__WHAT TO PRODUCE__
Every line below must be reproduced exactly. Copy them all.

◆ ◆ ◆

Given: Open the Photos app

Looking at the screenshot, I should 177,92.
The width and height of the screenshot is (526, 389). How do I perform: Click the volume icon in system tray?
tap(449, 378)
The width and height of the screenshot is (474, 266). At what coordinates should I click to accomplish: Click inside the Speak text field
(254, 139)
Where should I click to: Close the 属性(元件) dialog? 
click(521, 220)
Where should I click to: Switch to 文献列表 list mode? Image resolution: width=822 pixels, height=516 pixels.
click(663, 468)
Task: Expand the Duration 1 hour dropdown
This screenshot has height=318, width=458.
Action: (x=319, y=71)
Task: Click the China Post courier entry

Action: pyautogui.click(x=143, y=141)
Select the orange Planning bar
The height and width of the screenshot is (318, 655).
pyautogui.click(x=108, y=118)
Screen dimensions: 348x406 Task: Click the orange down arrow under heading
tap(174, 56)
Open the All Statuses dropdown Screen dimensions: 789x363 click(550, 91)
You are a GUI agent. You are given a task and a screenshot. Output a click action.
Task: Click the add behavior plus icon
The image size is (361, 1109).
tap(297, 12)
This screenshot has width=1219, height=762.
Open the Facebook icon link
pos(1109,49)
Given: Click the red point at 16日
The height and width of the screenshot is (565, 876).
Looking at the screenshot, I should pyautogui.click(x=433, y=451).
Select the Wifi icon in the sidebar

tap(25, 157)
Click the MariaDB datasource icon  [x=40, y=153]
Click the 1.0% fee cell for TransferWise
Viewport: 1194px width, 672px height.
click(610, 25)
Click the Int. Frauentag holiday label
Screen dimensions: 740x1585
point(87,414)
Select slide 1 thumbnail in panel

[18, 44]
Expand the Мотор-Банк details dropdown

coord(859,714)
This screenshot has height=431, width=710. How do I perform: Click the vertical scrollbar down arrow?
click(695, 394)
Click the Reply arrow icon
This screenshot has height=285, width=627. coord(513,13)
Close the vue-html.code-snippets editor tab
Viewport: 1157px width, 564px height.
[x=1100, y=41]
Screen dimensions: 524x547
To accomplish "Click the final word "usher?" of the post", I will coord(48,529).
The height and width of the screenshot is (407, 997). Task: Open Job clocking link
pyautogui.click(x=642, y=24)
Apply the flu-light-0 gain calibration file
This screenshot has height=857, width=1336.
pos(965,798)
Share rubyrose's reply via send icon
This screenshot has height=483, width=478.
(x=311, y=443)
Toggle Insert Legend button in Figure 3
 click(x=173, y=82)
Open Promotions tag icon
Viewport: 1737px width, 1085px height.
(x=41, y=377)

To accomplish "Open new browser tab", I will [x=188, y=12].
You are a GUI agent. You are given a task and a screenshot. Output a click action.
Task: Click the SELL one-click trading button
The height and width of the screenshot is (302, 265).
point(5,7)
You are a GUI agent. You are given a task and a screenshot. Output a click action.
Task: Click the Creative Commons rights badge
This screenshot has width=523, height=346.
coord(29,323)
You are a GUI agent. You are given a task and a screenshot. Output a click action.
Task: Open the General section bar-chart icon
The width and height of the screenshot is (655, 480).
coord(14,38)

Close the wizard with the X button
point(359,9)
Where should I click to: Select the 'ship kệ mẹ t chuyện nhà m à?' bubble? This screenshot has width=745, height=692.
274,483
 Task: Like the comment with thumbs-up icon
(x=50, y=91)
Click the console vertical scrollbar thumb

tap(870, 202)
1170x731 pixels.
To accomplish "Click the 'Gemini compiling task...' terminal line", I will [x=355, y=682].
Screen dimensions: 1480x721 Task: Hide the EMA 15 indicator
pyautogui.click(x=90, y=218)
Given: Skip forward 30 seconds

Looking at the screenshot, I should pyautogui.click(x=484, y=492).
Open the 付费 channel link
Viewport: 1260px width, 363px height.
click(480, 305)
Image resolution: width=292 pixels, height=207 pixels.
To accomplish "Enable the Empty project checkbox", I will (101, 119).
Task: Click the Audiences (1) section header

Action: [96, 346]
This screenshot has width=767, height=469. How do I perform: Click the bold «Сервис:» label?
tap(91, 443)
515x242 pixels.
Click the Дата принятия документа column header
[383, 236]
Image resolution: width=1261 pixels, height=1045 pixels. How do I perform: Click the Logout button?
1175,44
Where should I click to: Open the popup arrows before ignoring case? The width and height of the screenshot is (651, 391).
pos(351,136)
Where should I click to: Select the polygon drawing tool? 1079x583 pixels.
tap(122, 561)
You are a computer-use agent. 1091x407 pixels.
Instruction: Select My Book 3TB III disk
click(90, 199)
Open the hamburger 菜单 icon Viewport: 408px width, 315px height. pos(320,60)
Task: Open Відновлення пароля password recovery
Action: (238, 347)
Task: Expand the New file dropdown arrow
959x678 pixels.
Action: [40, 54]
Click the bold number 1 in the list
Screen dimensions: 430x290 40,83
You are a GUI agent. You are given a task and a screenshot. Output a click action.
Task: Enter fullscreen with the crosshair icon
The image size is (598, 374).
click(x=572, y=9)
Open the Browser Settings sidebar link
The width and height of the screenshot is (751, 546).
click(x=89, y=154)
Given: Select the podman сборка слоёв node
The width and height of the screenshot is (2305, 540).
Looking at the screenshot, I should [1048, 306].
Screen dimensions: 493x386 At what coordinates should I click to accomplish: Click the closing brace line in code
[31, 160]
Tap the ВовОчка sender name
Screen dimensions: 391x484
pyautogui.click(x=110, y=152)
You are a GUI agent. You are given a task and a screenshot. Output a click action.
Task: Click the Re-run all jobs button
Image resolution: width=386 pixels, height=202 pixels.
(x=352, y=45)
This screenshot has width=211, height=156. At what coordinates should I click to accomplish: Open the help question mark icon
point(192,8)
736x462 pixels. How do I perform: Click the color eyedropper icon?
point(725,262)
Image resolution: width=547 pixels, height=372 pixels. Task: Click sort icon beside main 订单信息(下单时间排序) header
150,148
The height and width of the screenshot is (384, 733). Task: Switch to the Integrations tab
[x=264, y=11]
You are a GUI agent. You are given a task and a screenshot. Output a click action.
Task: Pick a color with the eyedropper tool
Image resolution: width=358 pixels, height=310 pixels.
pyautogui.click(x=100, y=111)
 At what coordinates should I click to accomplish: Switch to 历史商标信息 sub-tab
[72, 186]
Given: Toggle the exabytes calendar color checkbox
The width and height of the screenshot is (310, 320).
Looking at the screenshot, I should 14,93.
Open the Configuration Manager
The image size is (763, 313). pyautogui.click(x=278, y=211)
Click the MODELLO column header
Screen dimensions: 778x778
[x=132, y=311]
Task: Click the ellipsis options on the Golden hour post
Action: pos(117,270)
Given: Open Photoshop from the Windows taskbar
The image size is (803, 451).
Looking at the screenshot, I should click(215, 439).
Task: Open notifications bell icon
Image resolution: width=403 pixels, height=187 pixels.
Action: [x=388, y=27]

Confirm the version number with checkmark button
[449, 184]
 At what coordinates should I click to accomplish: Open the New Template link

◆ ◆ ◆

__EXERCISE SOLUTION__
Given: Open the Photos app

Looking at the screenshot, I should 177,92.
The width and height of the screenshot is (526, 389). How do I perform: Click the volume icon in system tray?
tap(449, 378)
The width and height of the screenshot is (474, 266). At what coordinates should I click to accomplish: Click inside the Speak text field
(254, 139)
Where should I click to: Close the 属性(元件) dialog? 
click(521, 220)
Where should I click to: Switch to 文献列表 list mode? Image resolution: width=822 pixels, height=516 pixels.
click(663, 468)
Task: Expand the Duration 1 hour dropdown
This screenshot has height=318, width=458.
Action: (x=319, y=71)
Task: Click the China Post courier entry

Action: pyautogui.click(x=143, y=141)
Select the orange Planning bar
The height and width of the screenshot is (318, 655).
pyautogui.click(x=108, y=118)
Screen dimensions: 348x406 Task: Click the orange down arrow under heading
tap(174, 56)
Open the All Statuses dropdown Screen dimensions: 789x363 click(550, 91)
You are a GUI agent. You are given a task and a screenshot. Output a click action.
Task: Click the add behavior plus icon
The image size is (361, 1109).
tap(297, 12)
This screenshot has width=1219, height=762.
Open the Facebook icon link
pos(1109,49)
Given: Click the red point at 16日
The height and width of the screenshot is (565, 876).
Looking at the screenshot, I should pyautogui.click(x=433, y=451).
Select the Wifi icon in the sidebar

tap(25, 157)
Click the MariaDB datasource icon  [x=40, y=153]
Click the 1.0% fee cell for TransferWise
Viewport: 1194px width, 672px height.
click(610, 25)
Click the Int. Frauentag holiday label
Screen dimensions: 740x1585
point(87,414)
Select slide 1 thumbnail in panel

[18, 44]
Expand the Мотор-Банк details dropdown

coord(859,714)
This screenshot has height=431, width=710. How do I perform: Click the vertical scrollbar down arrow?
click(695, 394)
Click the Reply arrow icon
This screenshot has height=285, width=627. coord(513,13)
Close the vue-html.code-snippets editor tab
Viewport: 1157px width, 564px height.
[x=1100, y=41]
Screen dimensions: 524x547
To accomplish "Click the final word "usher?" of the post", I will coord(48,529).
The height and width of the screenshot is (407, 997). Task: Open Job clocking link
pyautogui.click(x=642, y=24)
Apply the flu-light-0 gain calibration file
This screenshot has height=857, width=1336.
pos(965,798)
Share rubyrose's reply via send icon
This screenshot has height=483, width=478.
(x=311, y=443)
Toggle Insert Legend button in Figure 3
 click(x=173, y=82)
Open Promotions tag icon
Viewport: 1737px width, 1085px height.
(x=41, y=377)

To accomplish "Open new browser tab", I will [x=188, y=12].
You are a GUI agent. You are given a task and a screenshot. Output a click action.
Task: Click the SELL one-click trading button
The height and width of the screenshot is (302, 265).
point(5,7)
You are a GUI agent. You are given a task and a screenshot. Output a click action.
Task: Click the Creative Commons rights badge
This screenshot has width=523, height=346.
coord(29,323)
You are a GUI agent. You are given a task and a screenshot. Output a click action.
Task: Open the General section bar-chart icon
The width and height of the screenshot is (655, 480).
coord(14,38)

Close the wizard with the X button
point(359,9)
Where should I click to: Select the 'ship kệ mẹ t chuyện nhà m à?' bubble? This screenshot has width=745, height=692.
274,483
 Task: Like the comment with thumbs-up icon
(x=50, y=91)
Click the console vertical scrollbar thumb

tap(870, 202)
1170x731 pixels.
To accomplish "Click the 'Gemini compiling task...' terminal line", I will [x=355, y=682].
Screen dimensions: 1480x721 Task: Hide the EMA 15 indicator
pyautogui.click(x=90, y=218)
Given: Skip forward 30 seconds

Looking at the screenshot, I should pyautogui.click(x=484, y=492).
Open the 付费 channel link
Viewport: 1260px width, 363px height.
click(480, 305)
Image resolution: width=292 pixels, height=207 pixels.
To accomplish "Enable the Empty project checkbox", I will (101, 119).
Task: Click the Audiences (1) section header

Action: [96, 346]
This screenshot has width=767, height=469. How do I perform: Click the bold «Сервис:» label?
tap(91, 443)
515x242 pixels.
Click the Дата принятия документа column header
[383, 236]
Image resolution: width=1261 pixels, height=1045 pixels. How do I perform: Click the Logout button?
1175,44
Where should I click to: Open the popup arrows before ignoring case? The width and height of the screenshot is (651, 391).
pos(351,136)
Where should I click to: Select the polygon drawing tool? 1079x583 pixels.
tap(122, 561)
You are a computer-use agent. 1091x407 pixels.
Instruction: Select My Book 3TB III disk
click(90, 199)
Open the hamburger 菜单 icon Viewport: 408px width, 315px height. pos(320,60)
Task: Open Відновлення пароля password recovery
Action: (238, 347)
Task: Expand the New file dropdown arrow
959x678 pixels.
Action: [40, 54]
Click the bold number 1 in the list
Screen dimensions: 430x290 40,83
You are a GUI agent. You are given a task and a screenshot. Output a click action.
Task: Enter fullscreen with the crosshair icon
The image size is (598, 374).
click(x=572, y=9)
Open the Browser Settings sidebar link
The width and height of the screenshot is (751, 546).
click(x=89, y=154)
Given: Select the podman сборка слоёв node
The width and height of the screenshot is (2305, 540).
Looking at the screenshot, I should [1048, 306].
Screen dimensions: 493x386 At what coordinates should I click to accomplish: Click the closing brace line in code
[31, 160]
Tap the ВовОчка sender name
Screen dimensions: 391x484
pyautogui.click(x=110, y=152)
You are a GUI agent. You are given a task and a screenshot. Output a click action.
Task: Click the Re-run all jobs button
Image resolution: width=386 pixels, height=202 pixels.
(x=352, y=45)
This screenshot has width=211, height=156. At what coordinates should I click to accomplish: Open the help question mark icon
point(192,8)
736x462 pixels. How do I perform: Click the color eyedropper icon?
point(725,262)
Image resolution: width=547 pixels, height=372 pixels. Task: Click sort icon beside main 订单信息(下单时间排序) header
150,148
The height and width of the screenshot is (384, 733). Task: Switch to the Integrations tab
[x=264, y=11]
You are a GUI agent. You are given a task and a screenshot. Output a click action.
Task: Pick a color with the eyedropper tool
Image resolution: width=358 pixels, height=310 pixels.
pyautogui.click(x=100, y=111)
 At what coordinates should I click to accomplish: Switch to 历史商标信息 sub-tab
[72, 186]
Given: Toggle the exabytes calendar color checkbox
The width and height of the screenshot is (310, 320).
Looking at the screenshot, I should 14,93.
Open the Configuration Manager
The image size is (763, 313). pyautogui.click(x=278, y=211)
Click the MODELLO column header
Screen dimensions: 778x778
[x=132, y=311]
Task: Click the ellipsis options on the Golden hour post
Action: pos(117,270)
Given: Open Photoshop from the Windows taskbar
The image size is (803, 451).
Looking at the screenshot, I should click(215, 439).
Task: Open notifications bell icon
Image resolution: width=403 pixels, height=187 pixels.
Action: [x=388, y=27]

Confirm the version number with checkmark button
[449, 184]
 At what coordinates should I click to accomplish: Open the New Template link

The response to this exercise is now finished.